Data entries:
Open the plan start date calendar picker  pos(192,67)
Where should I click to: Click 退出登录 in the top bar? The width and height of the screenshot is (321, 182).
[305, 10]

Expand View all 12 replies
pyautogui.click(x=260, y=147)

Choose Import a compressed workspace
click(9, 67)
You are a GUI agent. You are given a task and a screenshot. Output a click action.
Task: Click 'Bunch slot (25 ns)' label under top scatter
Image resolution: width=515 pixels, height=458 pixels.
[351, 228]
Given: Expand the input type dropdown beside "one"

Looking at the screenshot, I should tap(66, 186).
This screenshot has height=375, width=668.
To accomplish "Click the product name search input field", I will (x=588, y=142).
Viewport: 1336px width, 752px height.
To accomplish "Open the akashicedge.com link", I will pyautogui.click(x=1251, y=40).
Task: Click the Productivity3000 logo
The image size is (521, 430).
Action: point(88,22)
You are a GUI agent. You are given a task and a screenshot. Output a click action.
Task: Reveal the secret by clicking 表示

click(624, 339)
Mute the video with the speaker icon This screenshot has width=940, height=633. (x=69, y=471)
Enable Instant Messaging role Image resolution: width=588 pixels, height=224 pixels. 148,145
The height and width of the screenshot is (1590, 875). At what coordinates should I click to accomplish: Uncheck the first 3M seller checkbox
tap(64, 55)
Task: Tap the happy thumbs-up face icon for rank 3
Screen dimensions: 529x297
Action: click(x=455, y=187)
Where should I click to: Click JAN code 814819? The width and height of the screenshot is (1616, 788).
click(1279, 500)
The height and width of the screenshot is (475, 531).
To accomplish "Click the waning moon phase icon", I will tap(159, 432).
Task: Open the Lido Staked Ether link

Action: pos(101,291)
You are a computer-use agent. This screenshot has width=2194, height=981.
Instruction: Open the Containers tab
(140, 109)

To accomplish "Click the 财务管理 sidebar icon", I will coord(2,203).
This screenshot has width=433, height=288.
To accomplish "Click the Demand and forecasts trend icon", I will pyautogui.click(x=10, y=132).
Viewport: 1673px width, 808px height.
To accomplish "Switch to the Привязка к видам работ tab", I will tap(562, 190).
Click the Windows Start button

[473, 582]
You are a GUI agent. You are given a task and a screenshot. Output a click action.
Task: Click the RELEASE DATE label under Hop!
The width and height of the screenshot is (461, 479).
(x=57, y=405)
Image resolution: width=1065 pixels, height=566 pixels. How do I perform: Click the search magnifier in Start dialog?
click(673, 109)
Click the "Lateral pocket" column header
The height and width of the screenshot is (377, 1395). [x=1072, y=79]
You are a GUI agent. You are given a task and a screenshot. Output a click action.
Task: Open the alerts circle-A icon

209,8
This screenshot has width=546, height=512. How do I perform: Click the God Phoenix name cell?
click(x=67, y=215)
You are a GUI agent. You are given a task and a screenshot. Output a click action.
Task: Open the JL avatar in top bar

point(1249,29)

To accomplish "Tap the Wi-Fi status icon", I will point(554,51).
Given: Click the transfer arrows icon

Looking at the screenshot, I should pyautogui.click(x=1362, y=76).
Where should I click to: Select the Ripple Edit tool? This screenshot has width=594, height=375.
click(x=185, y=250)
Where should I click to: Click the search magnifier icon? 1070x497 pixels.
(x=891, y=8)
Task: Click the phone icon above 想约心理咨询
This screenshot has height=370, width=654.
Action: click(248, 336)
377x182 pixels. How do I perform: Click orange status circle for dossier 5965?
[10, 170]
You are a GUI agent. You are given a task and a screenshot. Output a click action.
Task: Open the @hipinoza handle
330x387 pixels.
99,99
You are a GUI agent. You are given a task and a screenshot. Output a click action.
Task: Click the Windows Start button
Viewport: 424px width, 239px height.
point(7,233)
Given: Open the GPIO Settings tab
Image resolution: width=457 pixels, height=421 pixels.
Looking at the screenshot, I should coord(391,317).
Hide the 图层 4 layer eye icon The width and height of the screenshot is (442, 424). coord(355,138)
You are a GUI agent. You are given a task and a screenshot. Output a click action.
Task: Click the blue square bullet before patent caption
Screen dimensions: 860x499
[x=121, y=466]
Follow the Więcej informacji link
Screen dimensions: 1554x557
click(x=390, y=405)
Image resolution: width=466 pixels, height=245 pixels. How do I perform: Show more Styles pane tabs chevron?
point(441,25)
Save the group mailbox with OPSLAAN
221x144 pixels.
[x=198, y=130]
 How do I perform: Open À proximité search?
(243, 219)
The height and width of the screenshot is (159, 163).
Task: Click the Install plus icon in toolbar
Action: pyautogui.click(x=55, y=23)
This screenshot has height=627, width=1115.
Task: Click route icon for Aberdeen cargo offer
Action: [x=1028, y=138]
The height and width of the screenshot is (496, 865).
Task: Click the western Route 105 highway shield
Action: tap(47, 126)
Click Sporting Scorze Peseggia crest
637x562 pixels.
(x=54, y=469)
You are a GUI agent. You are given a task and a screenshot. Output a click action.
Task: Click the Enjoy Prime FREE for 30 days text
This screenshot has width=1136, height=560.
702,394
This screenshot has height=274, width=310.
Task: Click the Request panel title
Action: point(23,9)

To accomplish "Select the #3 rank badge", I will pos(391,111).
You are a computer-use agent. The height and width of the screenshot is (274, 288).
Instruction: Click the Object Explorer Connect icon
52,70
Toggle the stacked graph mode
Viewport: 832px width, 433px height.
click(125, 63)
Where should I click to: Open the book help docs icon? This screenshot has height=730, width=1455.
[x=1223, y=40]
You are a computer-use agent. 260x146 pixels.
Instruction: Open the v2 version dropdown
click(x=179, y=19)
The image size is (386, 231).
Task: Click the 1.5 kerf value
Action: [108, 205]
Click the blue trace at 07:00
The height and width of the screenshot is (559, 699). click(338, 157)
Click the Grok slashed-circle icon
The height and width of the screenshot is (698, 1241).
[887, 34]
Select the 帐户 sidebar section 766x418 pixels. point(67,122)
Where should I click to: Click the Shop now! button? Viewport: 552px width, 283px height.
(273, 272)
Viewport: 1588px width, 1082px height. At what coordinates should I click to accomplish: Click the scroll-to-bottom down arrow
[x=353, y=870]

● Exercise prompt:
Recast all of the items above as a Markdown table with two columns, Row and Line. Give each nonblank line its own numbered row, and leave out the blank lines.

● Solution to this task:
| Row | Line |
|---|---|
| 1 | Open the plan start date calendar picker  pos(192,67) |
| 2 | Where should I click to: Click 退出登录 in the top bar? The width and height of the screenshot is (321, 182). |
| 3 | [305, 10] |
| 4 | Expand View all 12 replies |
| 5 | pyautogui.click(x=260, y=147) |
| 6 | Choose Import a compressed workspace |
| 7 | click(9, 67) |
| 8 | You are a GUI agent. You are given a task and a screenshot. Output a click action. |
| 9 | Task: Click 'Bunch slot (25 ns)' label under top scatter |
| 10 | Image resolution: width=515 pixels, height=458 pixels. |
| 11 | [351, 228] |
| 12 | Given: Expand the input type dropdown beside "one" |
| 13 | Looking at the screenshot, I should tap(66, 186). |
| 14 | This screenshot has height=375, width=668. |
| 15 | To accomplish "Click the product name search input field", I will (x=588, y=142). |
| 16 | Viewport: 1336px width, 752px height. |
| 17 | To accomplish "Open the akashicedge.com link", I will pyautogui.click(x=1251, y=40). |
| 18 | Task: Click the Productivity3000 logo |
| 19 | The image size is (521, 430). |
| 20 | Action: point(88,22) |
| 21 | You are a GUI agent. You are given a task and a screenshot. Output a click action. |
| 22 | Task: Reveal the secret by clicking 表示 |
| 23 | click(624, 339) |
| 24 | Mute the video with the speaker icon This screenshot has width=940, height=633. (x=69, y=471) |
| 25 | Enable Instant Messaging role Image resolution: width=588 pixels, height=224 pixels. 148,145 |
| 26 | The height and width of the screenshot is (1590, 875). At what coordinates should I click to accomplish: Uncheck the first 3M seller checkbox |
| 27 | tap(64, 55) |
| 28 | Task: Tap the happy thumbs-up face icon for rank 3 |
| 29 | Screen dimensions: 529x297 |
| 30 | Action: click(x=455, y=187) |
| 31 | Where should I click to: Click JAN code 814819? The width and height of the screenshot is (1616, 788). |
| 32 | click(1279, 500) |
| 33 | The height and width of the screenshot is (475, 531). |
| 34 | To accomplish "Click the waning moon phase icon", I will tap(159, 432). |
| 35 | Task: Open the Lido Staked Ether link |
| 36 | Action: pos(101,291) |
| 37 | You are a computer-use agent. This screenshot has width=2194, height=981. |
| 38 | Instruction: Open the Containers tab |
| 39 | (140, 109) |
| 40 | To accomplish "Click the 财务管理 sidebar icon", I will coord(2,203). |
| 41 | This screenshot has width=433, height=288. |
| 42 | To accomplish "Click the Demand and forecasts trend icon", I will pyautogui.click(x=10, y=132). |
| 43 | Viewport: 1673px width, 808px height. |
| 44 | To accomplish "Switch to the Привязка к видам работ tab", I will tap(562, 190). |
| 45 | Click the Windows Start button |
| 46 | [473, 582] |
| 47 | You are a GUI agent. You are given a task and a screenshot. Output a click action. |
| 48 | Task: Click the RELEASE DATE label under Hop! |
| 49 | The width and height of the screenshot is (461, 479). |
| 50 | (x=57, y=405) |
| 51 | Image resolution: width=1065 pixels, height=566 pixels. How do I perform: Click the search magnifier in Start dialog? |
| 52 | click(673, 109) |
| 53 | Click the "Lateral pocket" column header |
| 54 | The height and width of the screenshot is (377, 1395). [x=1072, y=79] |
| 55 | You are a GUI agent. You are given a task and a screenshot. Output a click action. |
| 56 | Task: Open the alerts circle-A icon |
| 57 | 209,8 |
| 58 | This screenshot has width=546, height=512. How do I perform: Click the God Phoenix name cell? |
| 59 | click(x=67, y=215) |
| 60 | You are a GUI agent. You are given a task and a screenshot. Output a click action. |
| 61 | Task: Open the JL avatar in top bar |
| 62 | point(1249,29) |
| 63 | To accomplish "Tap the Wi-Fi status icon", I will point(554,51). |
| 64 | Given: Click the transfer arrows icon |
| 65 | Looking at the screenshot, I should pyautogui.click(x=1362, y=76). |
| 66 | Where should I click to: Select the Ripple Edit tool? This screenshot has width=594, height=375. |
| 67 | click(x=185, y=250) |
| 68 | Where should I click to: Click the search magnifier icon? 1070x497 pixels. |
| 69 | (x=891, y=8) |
| 70 | Task: Click the phone icon above 想约心理咨询 |
| 71 | This screenshot has height=370, width=654. |
| 72 | Action: click(248, 336) |
| 73 | 377x182 pixels. How do I perform: Click orange status circle for dossier 5965? |
| 74 | [10, 170] |
| 75 | You are a GUI agent. You are given a task and a screenshot. Output a click action. |
| 76 | Task: Open the @hipinoza handle |
| 77 | 330x387 pixels. |
| 78 | 99,99 |
| 79 | You are a GUI agent. You are given a task and a screenshot. Output a click action. |
| 80 | Task: Click the Windows Start button |
| 81 | Viewport: 424px width, 239px height. |
| 82 | point(7,233) |
| 83 | Given: Open the GPIO Settings tab |
| 84 | Image resolution: width=457 pixels, height=421 pixels. |
| 85 | Looking at the screenshot, I should coord(391,317). |
| 86 | Hide the 图层 4 layer eye icon The width and height of the screenshot is (442, 424). coord(355,138) |
| 87 | You are a GUI agent. You are given a task and a screenshot. Output a click action. |
| 88 | Task: Click the blue square bullet before patent caption |
| 89 | Screen dimensions: 860x499 |
| 90 | [x=121, y=466] |
| 91 | Follow the Więcej informacji link |
| 92 | Screen dimensions: 1554x557 |
| 93 | click(x=390, y=405) |
| 94 | Image resolution: width=466 pixels, height=245 pixels. How do I perform: Show more Styles pane tabs chevron? |
| 95 | point(441,25) |
| 96 | Save the group mailbox with OPSLAAN |
| 97 | 221x144 pixels. |
| 98 | [x=198, y=130] |
| 99 |  How do I perform: Open À proximité search? |
| 100 | (243, 219) |
| 101 | The height and width of the screenshot is (159, 163). |
| 102 | Task: Click the Install plus icon in toolbar |
| 103 | Action: pyautogui.click(x=55, y=23) |
| 104 | This screenshot has height=627, width=1115. |
| 105 | Task: Click route icon for Aberdeen cargo offer |
| 106 | Action: [x=1028, y=138] |
| 107 | The height and width of the screenshot is (496, 865). |
| 108 | Task: Click the western Route 105 highway shield |
| 109 | Action: tap(47, 126) |
| 110 | Click Sporting Scorze Peseggia crest |
| 111 | 637x562 pixels. |
| 112 | (x=54, y=469) |
| 113 | You are a GUI agent. You are given a task and a screenshot. Output a click action. |
| 114 | Task: Click the Enjoy Prime FREE for 30 days text |
| 115 | This screenshot has width=1136, height=560. |
| 116 | 702,394 |
| 117 | This screenshot has height=274, width=310. |
| 118 | Task: Click the Request panel title |
| 119 | Action: point(23,9) |
| 120 | To accomplish "Select the #3 rank badge", I will pos(391,111). |
| 121 | You are a computer-use agent. The height and width of the screenshot is (274, 288). |
| 122 | Instruction: Click the Object Explorer Connect icon |
| 123 | 52,70 |
| 124 | Toggle the stacked graph mode |
| 125 | Viewport: 832px width, 433px height. |
| 126 | click(125, 63) |
| 127 | Where should I click to: Open the book help docs icon? This screenshot has height=730, width=1455. |
| 128 | [x=1223, y=40] |
| 129 | You are a computer-use agent. 260x146 pixels. |
| 130 | Instruction: Open the v2 version dropdown |
| 131 | click(x=179, y=19) |
| 132 | The image size is (386, 231). |
| 133 | Task: Click the 1.5 kerf value |
| 134 | Action: [108, 205] |
| 135 | Click the blue trace at 07:00 |
| 136 | The height and width of the screenshot is (559, 699). click(338, 157) |
| 137 | Click the Grok slashed-circle icon |
| 138 | The height and width of the screenshot is (698, 1241). |
| 139 | [887, 34] |
| 140 | Select the 帐户 sidebar section 766x418 pixels. point(67,122) |
| 141 | Where should I click to: Click the Shop now! button? Viewport: 552px width, 283px height. |
| 142 | (273, 272) |
| 143 | Viewport: 1588px width, 1082px height. At what coordinates should I click to accomplish: Click the scroll-to-bottom down arrow |
| 144 | [x=353, y=870] |